As well as catching up with Richard, we also spoke to the librarians themselves about how the training has improved their everyday interactions with those using the library. Esther Greenwood has worked at City Business Library for three years and previously worked in Croydon libraries. We asked her what new skills the training had given her that could be applied in her day-to-day role:

“We often work one-to-one with people who want to run their own businesses, helping them to look at the information we have in the library about start-ups or markets. The training gave me more confidence but it also means I can help someone look at their business plan and spot what might be missing. For example, this morning I was with a lady who would like to open a beauty salon and we spoke about the different licenses she would need, as well as the start-up costs she’d have to cover. It’s about looking at the nitty-gritty.”

As well as gaining generally in confidence, Esther has also found herself using specific enterprise tools taken from the SFEDI programme. She says:

“One thing I particularly appreciated was using the Business Model Canvas, which helps people to visualise what they have that they can offer customers but also what they need to make their offer accessible to potential customers. I’ve found that to be a very useful way of helping people.”

Esther’s colleague Sophie Dean also felt that her professional output had benefited from having undertaken the training:

“This qualification was a way of taking what we offer clients a little bit further and being able to give advice alongside the information we provide. The training helped me to understand that these sessions should be led by the customer and that we as advisors shouldn’t have our own agenda on topics to discuss.”

Additionally, Sophie found the course was useful in exploring the ways in which people take in and digest new information.
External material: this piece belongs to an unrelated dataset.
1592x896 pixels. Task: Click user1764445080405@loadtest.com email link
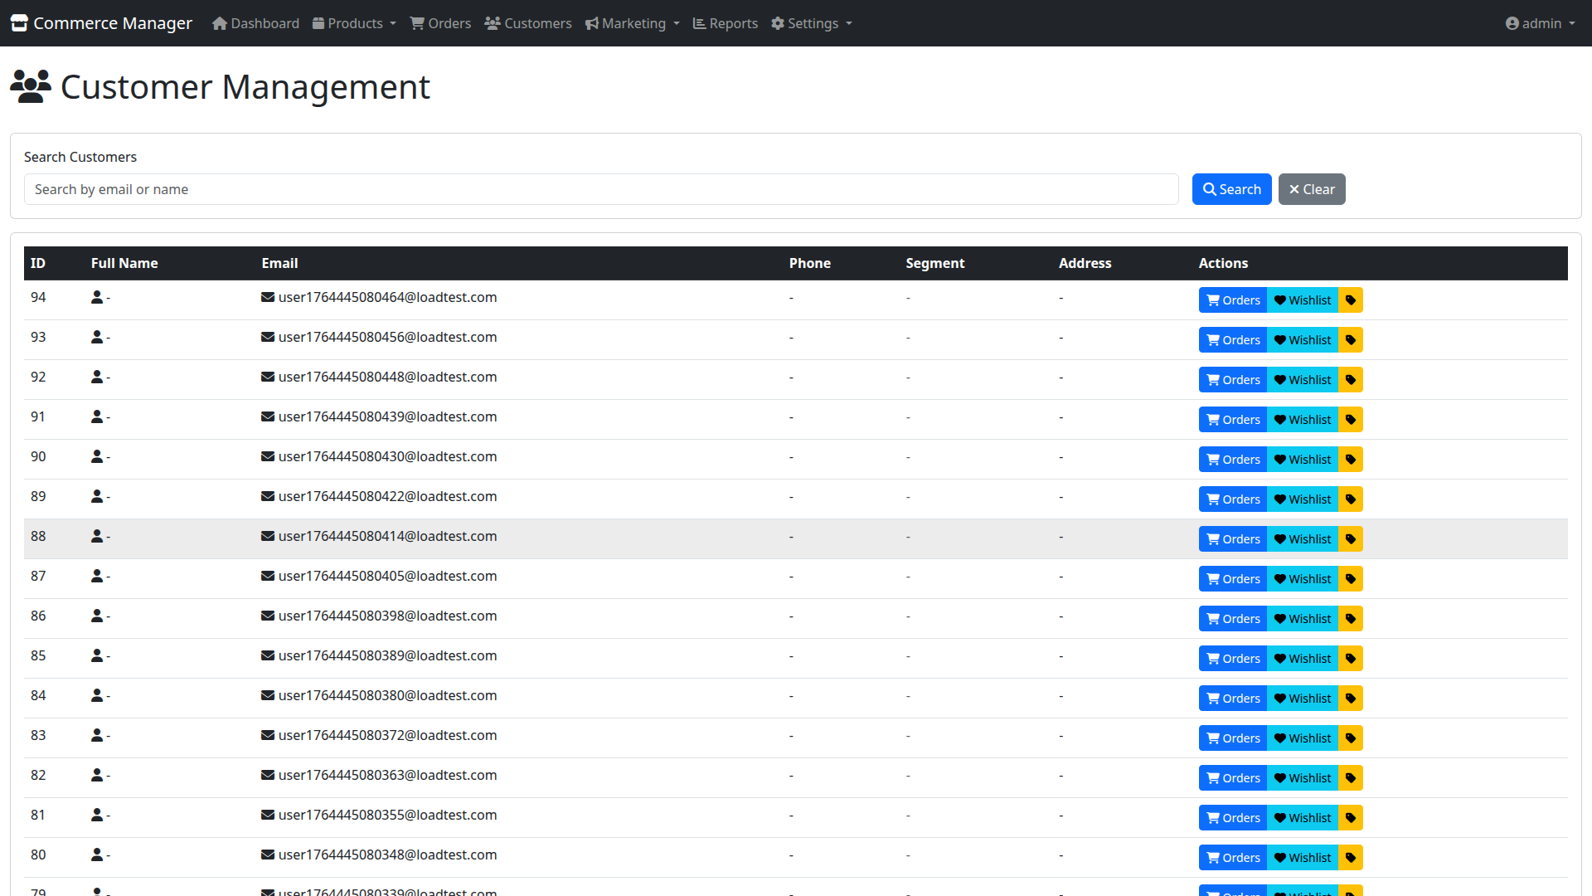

She says:

“We did some work around learning styles and looking at our own ways of learning. In turn, this made me think about customers’ different learning styles. So, as well as reviewing the many resources we have at our disposal, it also helped me think about how we conduct conversations with customers and how we can build on those.”

Wendy Foster was the third librarian to undertake the training and as a City Business Library employee of 14 years standing, she’s been doing the job for the longest of the three. Despite her longevity in the role she still found there was much to learn:

“I wanted to take what I was already doing further, giving customers more detailed advice on business plan writing. I also wanted to have more authority on the topics I talk to customers about.”

Although there hasn’t been a dramatic shift in how Wendy interacts with the people she supports, she has noticed a discernible change in the quality of her work:

“Now that I give advice sessions, I’m doing more research for each new client so by default this has expanded my knowledge. This is knowledge I can then relay to other customers within the library.”

Working with the librarians at City Business Library demonstrates to Richard just how versatile and effective the SFEDI qualification is in helping a wide range of organisations to deliver business support services.

“The SFEDI qualification offers a clear route to professional status for individuals from both traditional and non traditional settings as it provides the required process and structure for undertaking the professional business support role.”

“I think if someone wants to deliver business support they must have an interest in enterprise and in helping people achieve their goals; a flexible approach and the confidence. to use knowledge, information and experience to advise and/or sign post each client, according to their needs.”